ASSIGNMENT: Look through the records and copy each line with the string "header" in it.

** RECORDS SHOWN follows **

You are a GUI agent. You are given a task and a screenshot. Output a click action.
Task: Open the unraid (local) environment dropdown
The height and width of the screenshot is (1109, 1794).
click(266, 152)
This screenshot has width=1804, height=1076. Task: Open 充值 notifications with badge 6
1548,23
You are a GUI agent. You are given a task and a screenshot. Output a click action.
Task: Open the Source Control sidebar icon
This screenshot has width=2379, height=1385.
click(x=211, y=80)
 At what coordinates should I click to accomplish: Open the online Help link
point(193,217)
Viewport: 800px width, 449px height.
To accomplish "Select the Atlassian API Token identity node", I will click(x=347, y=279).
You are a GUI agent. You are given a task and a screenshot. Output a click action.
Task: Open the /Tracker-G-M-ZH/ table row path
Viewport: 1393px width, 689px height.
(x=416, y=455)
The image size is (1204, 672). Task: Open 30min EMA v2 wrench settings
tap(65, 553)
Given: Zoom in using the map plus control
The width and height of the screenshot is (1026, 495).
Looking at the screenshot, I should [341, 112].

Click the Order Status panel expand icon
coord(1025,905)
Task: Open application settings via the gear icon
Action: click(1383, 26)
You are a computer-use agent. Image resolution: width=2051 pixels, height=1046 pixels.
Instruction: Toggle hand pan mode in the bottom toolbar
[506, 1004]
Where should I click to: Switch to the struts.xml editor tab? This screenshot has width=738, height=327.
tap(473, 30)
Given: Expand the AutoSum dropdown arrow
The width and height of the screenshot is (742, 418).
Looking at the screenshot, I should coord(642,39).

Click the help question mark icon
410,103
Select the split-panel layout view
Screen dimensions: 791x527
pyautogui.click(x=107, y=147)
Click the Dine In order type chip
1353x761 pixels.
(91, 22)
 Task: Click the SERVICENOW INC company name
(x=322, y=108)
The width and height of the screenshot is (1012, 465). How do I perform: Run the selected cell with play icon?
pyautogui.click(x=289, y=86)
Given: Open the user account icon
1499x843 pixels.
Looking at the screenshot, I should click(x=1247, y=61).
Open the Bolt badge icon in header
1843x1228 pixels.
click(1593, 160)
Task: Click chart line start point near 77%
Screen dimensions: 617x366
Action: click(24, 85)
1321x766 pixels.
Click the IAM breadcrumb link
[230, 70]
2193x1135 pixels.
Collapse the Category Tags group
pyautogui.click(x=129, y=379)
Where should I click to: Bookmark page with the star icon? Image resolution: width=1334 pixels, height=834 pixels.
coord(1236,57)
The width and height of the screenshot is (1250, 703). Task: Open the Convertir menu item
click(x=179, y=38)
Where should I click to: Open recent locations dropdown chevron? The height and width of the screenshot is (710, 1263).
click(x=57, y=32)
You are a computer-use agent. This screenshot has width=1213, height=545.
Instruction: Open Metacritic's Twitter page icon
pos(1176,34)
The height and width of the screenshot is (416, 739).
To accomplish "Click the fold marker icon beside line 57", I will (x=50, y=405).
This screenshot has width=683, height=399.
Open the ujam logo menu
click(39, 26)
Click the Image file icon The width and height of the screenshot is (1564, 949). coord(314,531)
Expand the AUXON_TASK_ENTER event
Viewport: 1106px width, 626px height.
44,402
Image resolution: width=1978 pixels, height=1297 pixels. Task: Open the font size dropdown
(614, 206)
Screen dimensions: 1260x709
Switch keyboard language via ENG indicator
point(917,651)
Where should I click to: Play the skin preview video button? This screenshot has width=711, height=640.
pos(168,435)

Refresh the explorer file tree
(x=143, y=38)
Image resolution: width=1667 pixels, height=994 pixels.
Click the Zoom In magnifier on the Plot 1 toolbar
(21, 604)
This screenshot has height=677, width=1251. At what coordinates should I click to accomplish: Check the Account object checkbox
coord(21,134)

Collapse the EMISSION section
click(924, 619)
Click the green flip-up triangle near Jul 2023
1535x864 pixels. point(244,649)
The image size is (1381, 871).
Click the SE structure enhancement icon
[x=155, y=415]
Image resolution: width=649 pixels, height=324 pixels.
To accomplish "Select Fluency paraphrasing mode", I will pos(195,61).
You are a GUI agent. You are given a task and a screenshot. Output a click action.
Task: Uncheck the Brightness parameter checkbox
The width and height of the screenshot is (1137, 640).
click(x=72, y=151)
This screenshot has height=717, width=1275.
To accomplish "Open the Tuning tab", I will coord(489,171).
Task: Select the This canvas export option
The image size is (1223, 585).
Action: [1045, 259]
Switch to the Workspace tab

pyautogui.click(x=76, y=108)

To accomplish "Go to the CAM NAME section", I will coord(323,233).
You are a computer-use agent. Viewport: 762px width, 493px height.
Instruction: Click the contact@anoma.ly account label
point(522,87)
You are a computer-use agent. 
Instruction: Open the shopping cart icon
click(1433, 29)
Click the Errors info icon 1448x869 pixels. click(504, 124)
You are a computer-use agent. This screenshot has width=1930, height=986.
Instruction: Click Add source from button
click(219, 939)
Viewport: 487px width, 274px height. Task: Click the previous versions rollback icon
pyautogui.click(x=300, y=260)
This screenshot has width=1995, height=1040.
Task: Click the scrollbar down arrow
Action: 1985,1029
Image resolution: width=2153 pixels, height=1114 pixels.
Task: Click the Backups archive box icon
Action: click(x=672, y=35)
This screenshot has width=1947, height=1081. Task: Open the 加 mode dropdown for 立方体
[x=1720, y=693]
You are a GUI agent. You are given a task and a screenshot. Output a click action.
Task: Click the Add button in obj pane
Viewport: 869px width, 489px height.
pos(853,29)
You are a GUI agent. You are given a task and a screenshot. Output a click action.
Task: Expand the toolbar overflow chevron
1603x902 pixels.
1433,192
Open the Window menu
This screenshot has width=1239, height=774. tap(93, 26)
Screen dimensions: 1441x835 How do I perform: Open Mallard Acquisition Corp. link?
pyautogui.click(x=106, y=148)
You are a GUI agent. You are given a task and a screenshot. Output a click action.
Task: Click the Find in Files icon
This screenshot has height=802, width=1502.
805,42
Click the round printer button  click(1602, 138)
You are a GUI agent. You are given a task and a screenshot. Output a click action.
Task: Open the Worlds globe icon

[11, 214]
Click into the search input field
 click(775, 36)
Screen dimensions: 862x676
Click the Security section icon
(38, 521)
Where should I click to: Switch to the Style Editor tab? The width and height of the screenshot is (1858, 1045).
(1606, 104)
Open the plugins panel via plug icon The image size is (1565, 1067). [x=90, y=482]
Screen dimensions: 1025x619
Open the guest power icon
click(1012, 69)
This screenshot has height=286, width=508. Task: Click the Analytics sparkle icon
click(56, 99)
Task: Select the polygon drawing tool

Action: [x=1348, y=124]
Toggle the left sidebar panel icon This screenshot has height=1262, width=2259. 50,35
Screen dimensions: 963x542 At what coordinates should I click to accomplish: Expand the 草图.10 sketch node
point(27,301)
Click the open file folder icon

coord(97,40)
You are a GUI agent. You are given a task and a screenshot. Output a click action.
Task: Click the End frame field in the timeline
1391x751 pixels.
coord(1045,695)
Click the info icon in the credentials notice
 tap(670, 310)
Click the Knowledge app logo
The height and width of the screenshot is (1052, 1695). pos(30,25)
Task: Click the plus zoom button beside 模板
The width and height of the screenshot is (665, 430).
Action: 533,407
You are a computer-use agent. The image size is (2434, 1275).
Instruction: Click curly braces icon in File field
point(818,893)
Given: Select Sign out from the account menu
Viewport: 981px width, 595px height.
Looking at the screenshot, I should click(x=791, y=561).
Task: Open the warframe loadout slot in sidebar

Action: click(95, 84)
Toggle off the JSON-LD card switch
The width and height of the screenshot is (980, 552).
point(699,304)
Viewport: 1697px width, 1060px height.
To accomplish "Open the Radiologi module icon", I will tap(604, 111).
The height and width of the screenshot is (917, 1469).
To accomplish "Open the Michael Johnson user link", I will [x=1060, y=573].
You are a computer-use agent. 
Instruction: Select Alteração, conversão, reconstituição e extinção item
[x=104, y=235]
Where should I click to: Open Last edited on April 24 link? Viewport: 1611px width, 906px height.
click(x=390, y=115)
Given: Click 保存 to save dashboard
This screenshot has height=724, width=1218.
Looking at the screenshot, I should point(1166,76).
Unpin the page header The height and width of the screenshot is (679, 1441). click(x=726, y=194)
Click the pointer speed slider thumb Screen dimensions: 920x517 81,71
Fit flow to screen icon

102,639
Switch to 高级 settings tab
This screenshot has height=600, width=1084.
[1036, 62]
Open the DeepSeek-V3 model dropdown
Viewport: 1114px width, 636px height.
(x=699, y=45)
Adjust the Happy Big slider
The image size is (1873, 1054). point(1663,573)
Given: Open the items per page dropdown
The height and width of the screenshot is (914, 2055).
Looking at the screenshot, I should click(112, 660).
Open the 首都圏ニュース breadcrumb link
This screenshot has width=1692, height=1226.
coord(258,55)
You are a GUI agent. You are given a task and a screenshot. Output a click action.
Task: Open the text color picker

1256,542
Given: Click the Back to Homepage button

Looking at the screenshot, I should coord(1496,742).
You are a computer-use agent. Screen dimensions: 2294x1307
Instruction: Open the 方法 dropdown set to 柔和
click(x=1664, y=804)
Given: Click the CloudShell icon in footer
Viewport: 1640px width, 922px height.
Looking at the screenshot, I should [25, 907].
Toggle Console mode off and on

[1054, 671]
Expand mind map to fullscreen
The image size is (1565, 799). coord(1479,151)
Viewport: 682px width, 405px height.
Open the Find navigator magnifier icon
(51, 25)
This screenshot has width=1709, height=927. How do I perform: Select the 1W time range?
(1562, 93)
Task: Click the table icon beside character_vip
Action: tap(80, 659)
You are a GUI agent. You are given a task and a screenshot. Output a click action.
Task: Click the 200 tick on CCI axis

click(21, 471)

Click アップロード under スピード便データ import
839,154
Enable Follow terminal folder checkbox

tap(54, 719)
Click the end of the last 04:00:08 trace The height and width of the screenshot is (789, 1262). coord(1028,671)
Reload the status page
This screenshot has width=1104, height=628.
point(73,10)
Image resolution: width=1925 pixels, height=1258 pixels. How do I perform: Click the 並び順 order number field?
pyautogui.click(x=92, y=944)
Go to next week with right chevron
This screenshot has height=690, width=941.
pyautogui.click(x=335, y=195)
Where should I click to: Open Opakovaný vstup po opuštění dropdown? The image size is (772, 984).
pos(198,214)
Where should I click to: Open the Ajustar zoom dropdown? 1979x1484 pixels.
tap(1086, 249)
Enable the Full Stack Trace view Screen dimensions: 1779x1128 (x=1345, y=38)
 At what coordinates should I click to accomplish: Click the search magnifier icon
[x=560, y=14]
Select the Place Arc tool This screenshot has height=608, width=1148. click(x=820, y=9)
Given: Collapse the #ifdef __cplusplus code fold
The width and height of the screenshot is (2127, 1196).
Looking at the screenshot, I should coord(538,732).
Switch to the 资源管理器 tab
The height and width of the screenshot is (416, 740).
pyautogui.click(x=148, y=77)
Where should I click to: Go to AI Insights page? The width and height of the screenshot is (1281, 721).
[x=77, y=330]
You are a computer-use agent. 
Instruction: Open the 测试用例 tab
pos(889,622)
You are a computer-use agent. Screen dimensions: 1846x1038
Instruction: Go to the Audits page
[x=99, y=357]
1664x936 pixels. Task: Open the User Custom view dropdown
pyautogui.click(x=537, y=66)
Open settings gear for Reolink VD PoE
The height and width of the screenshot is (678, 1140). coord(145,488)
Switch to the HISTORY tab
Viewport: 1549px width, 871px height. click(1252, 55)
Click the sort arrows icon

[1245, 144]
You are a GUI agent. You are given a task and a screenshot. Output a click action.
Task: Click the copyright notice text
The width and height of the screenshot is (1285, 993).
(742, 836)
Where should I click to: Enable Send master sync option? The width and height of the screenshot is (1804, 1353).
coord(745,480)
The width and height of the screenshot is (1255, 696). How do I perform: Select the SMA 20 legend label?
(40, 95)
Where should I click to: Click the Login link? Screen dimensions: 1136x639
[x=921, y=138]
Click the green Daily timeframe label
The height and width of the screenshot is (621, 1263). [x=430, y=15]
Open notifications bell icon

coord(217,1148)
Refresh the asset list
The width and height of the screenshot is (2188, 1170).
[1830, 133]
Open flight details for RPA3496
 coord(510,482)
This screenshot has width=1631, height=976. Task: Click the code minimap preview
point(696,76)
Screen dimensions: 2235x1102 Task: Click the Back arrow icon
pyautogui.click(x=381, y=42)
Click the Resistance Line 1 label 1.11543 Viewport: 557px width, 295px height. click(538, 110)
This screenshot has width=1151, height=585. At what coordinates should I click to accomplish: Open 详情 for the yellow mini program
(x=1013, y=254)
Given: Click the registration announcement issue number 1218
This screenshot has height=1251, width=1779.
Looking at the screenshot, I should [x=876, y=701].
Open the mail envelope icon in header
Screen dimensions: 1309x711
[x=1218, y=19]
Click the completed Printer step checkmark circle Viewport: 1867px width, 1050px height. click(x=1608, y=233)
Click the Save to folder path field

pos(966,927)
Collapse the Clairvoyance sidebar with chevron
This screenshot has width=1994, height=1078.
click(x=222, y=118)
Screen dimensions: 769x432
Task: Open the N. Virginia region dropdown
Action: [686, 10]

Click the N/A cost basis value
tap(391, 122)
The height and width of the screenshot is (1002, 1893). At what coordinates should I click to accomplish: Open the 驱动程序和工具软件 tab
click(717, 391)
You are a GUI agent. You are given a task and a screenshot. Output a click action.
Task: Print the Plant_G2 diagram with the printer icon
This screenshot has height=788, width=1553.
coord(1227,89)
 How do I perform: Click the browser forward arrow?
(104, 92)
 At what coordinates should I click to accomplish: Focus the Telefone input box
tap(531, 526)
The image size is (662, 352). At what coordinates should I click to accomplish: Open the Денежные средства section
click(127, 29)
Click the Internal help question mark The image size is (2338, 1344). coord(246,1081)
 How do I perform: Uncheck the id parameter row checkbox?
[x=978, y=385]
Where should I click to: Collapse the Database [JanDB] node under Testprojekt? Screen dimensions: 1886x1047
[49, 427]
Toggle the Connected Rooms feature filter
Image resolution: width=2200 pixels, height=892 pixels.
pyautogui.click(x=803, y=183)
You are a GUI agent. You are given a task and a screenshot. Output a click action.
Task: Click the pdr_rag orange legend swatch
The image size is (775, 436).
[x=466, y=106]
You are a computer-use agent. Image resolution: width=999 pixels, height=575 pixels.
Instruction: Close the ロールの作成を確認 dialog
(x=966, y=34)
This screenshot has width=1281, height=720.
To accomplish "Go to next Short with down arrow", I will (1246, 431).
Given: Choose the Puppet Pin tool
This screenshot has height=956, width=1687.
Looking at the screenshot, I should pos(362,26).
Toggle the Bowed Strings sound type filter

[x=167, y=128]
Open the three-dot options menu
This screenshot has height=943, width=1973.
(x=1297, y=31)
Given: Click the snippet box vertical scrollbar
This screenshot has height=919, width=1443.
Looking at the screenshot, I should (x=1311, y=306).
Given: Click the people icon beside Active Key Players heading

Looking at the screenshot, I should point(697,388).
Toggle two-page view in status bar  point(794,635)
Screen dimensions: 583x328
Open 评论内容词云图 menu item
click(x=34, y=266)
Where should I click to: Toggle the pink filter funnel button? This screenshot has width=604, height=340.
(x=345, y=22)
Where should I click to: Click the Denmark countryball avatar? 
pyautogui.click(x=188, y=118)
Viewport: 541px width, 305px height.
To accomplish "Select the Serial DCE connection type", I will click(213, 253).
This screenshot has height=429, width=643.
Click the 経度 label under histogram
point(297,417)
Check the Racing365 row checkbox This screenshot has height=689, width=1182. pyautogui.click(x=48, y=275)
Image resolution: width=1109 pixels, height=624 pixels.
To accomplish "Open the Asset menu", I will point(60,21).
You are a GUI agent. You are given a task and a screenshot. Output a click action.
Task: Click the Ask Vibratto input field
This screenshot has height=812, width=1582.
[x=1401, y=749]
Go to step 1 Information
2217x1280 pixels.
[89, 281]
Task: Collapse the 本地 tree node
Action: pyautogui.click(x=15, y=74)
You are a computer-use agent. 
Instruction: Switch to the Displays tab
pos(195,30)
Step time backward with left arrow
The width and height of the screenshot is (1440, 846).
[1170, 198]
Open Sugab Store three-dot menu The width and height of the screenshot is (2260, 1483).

** End of RECORDS SHOWN **

YOUR RESPONSE:
Open the Bolt badge icon in header
Unpin the page header The height and width of the screenshot is (679, 1441). click(x=726, y=194)
Open the mail envelope icon in header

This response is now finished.